• **Exercise instructions**
Give back, exactly and with nothing else, the lines running from the one that contains "Viewport: 574px width, 511px height." to the end of the entries below; do not include pictures.
[[ Data to examine, beginning ]]
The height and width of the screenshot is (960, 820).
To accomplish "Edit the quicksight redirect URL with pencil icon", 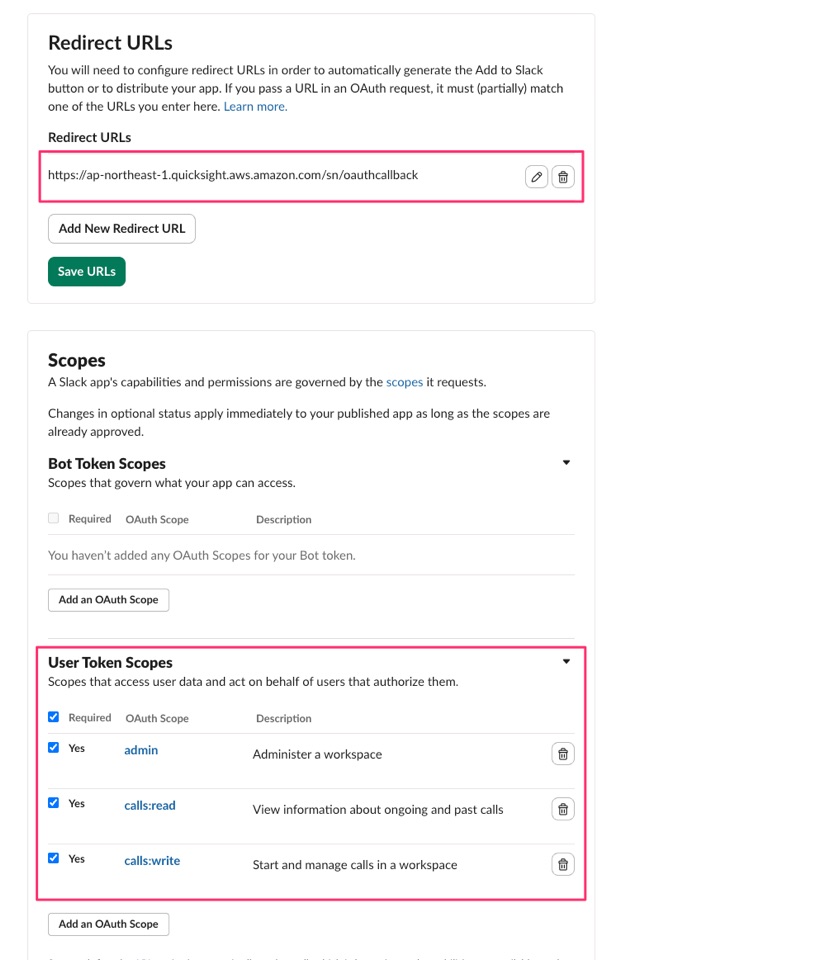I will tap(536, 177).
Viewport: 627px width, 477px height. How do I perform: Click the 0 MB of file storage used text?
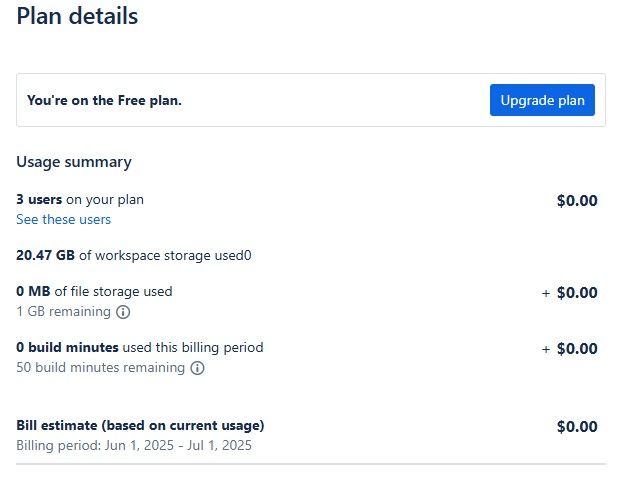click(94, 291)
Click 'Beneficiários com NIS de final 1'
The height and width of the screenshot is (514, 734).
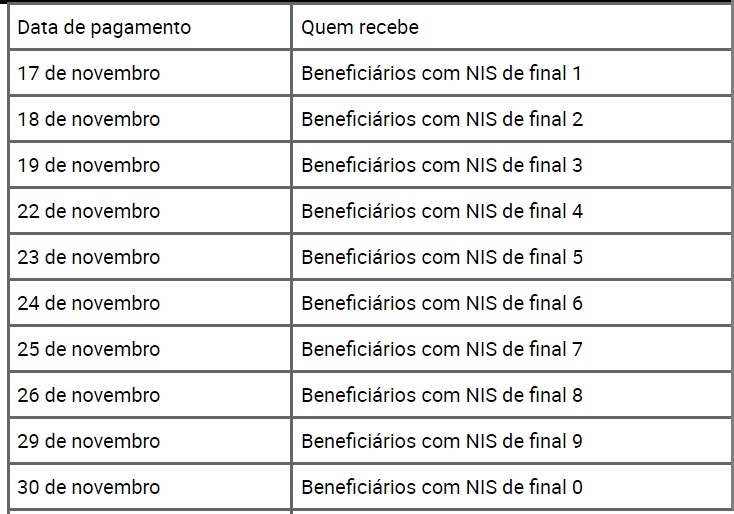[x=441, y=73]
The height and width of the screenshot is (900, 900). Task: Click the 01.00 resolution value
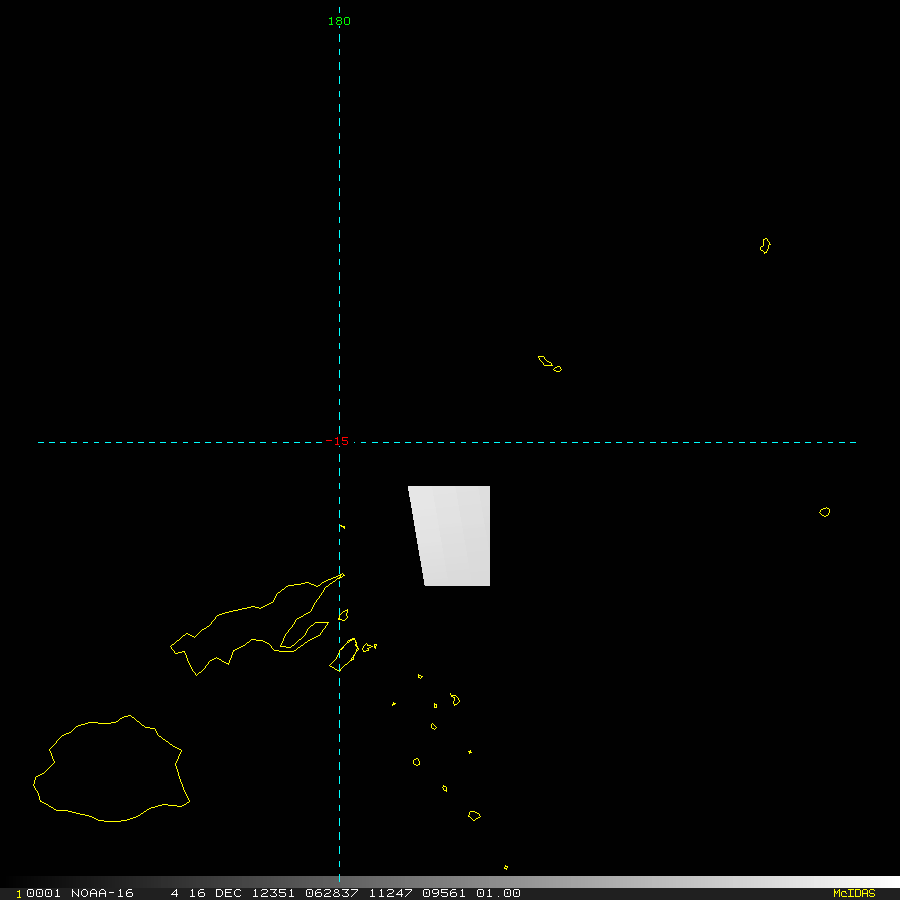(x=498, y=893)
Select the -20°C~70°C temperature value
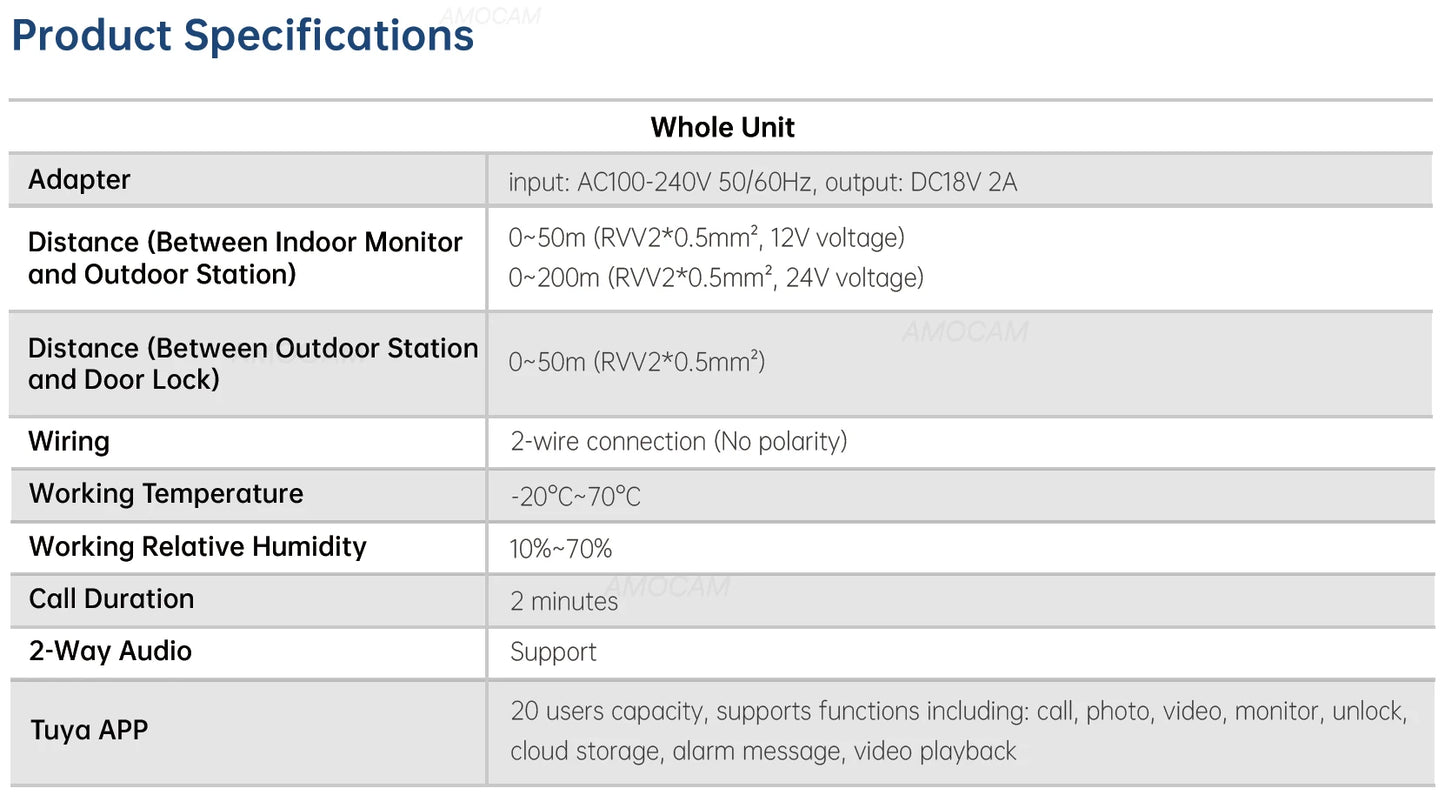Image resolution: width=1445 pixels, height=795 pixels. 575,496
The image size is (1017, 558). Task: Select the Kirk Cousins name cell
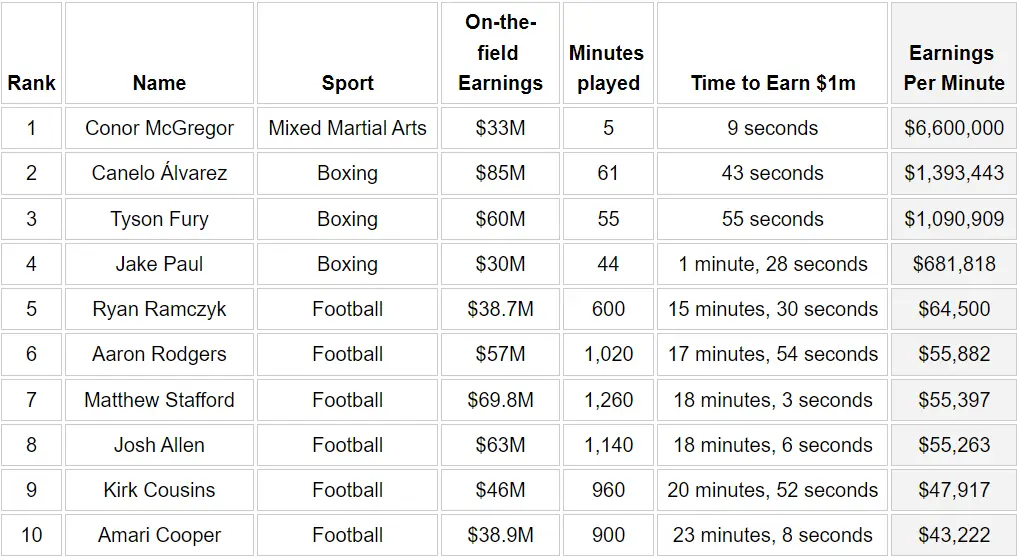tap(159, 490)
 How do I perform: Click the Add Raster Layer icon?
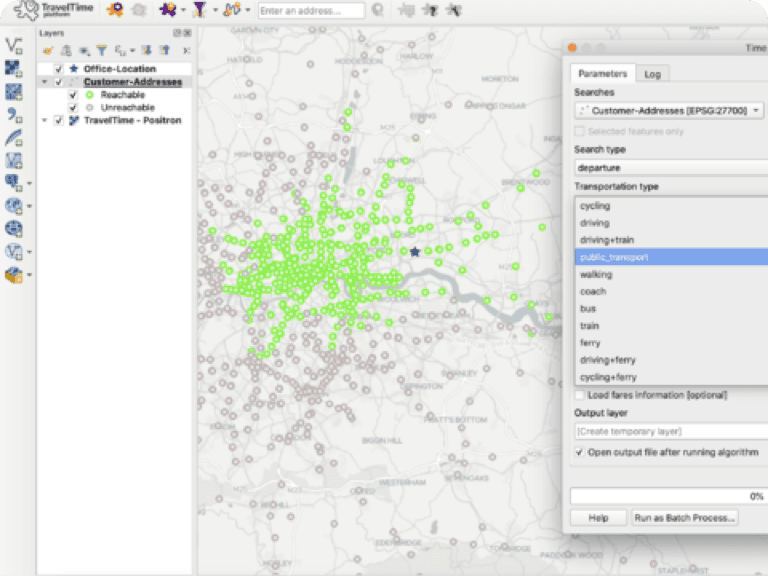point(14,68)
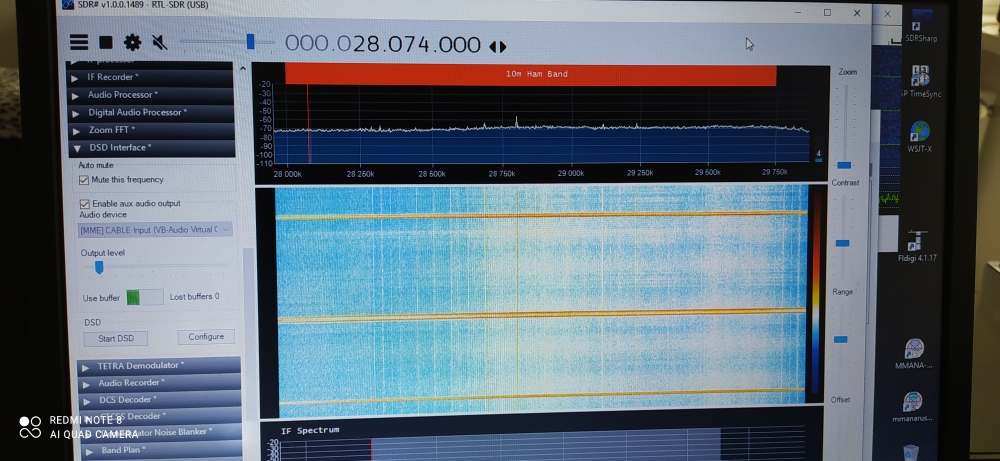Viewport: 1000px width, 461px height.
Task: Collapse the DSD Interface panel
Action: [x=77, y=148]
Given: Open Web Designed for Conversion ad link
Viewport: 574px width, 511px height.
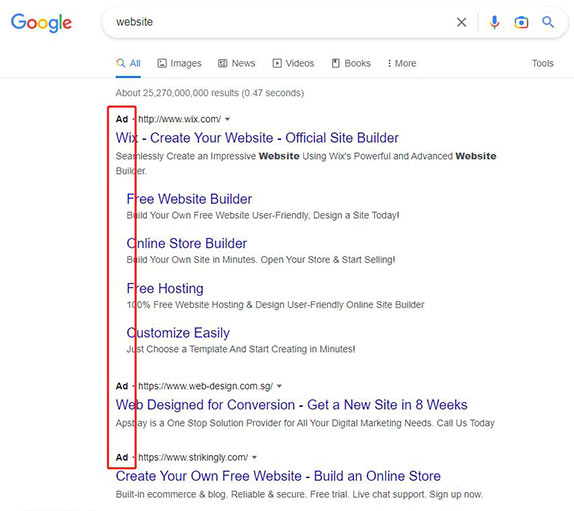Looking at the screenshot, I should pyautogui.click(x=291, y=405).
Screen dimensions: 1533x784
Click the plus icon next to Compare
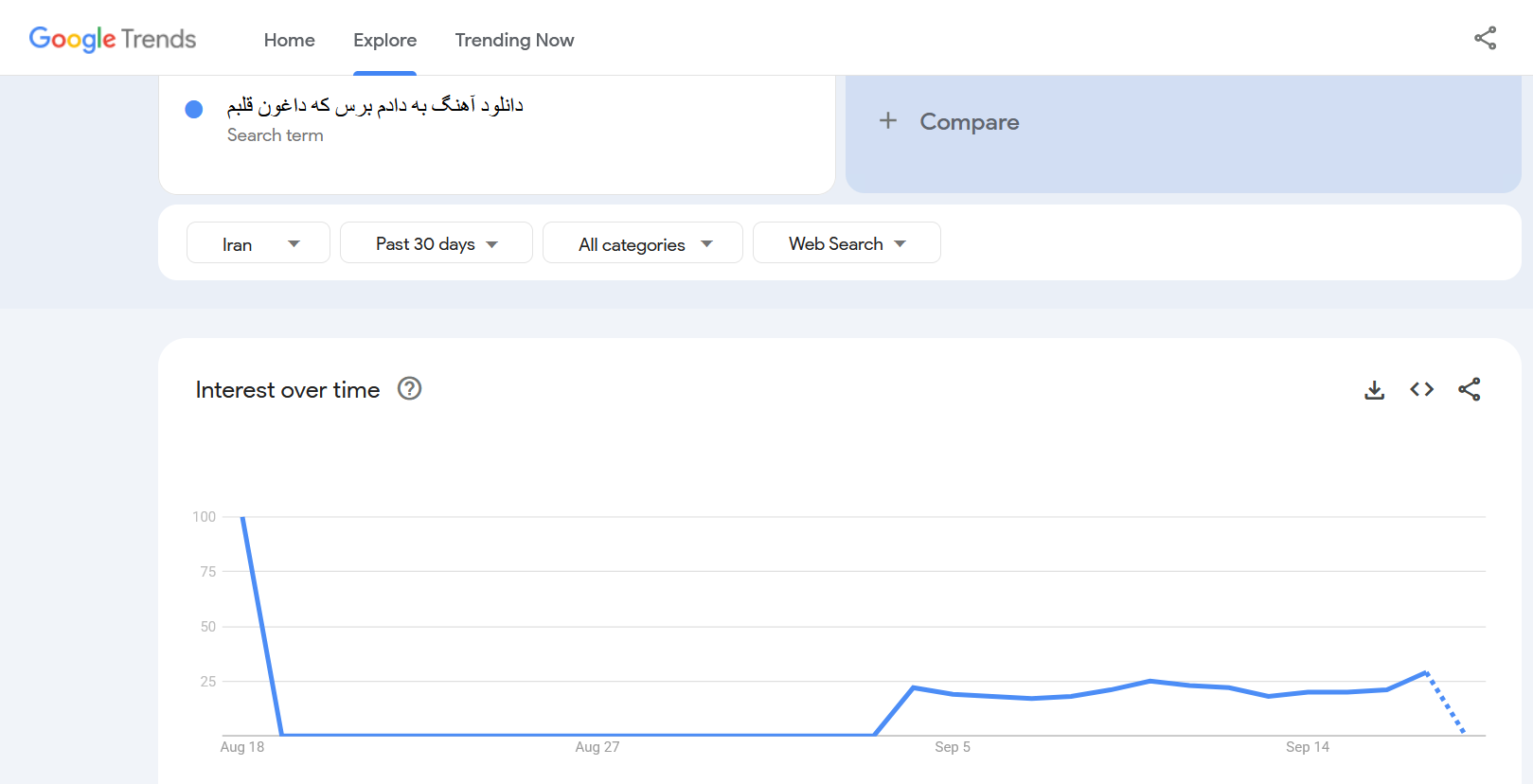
[[ Data to examine, end ]]
• **Task solution**
Viewport: 574px width, 511px height.
Looking at the screenshot, I should pyautogui.click(x=291, y=405).
Screen dimensions: 1533x784
Click the plus icon next to Compare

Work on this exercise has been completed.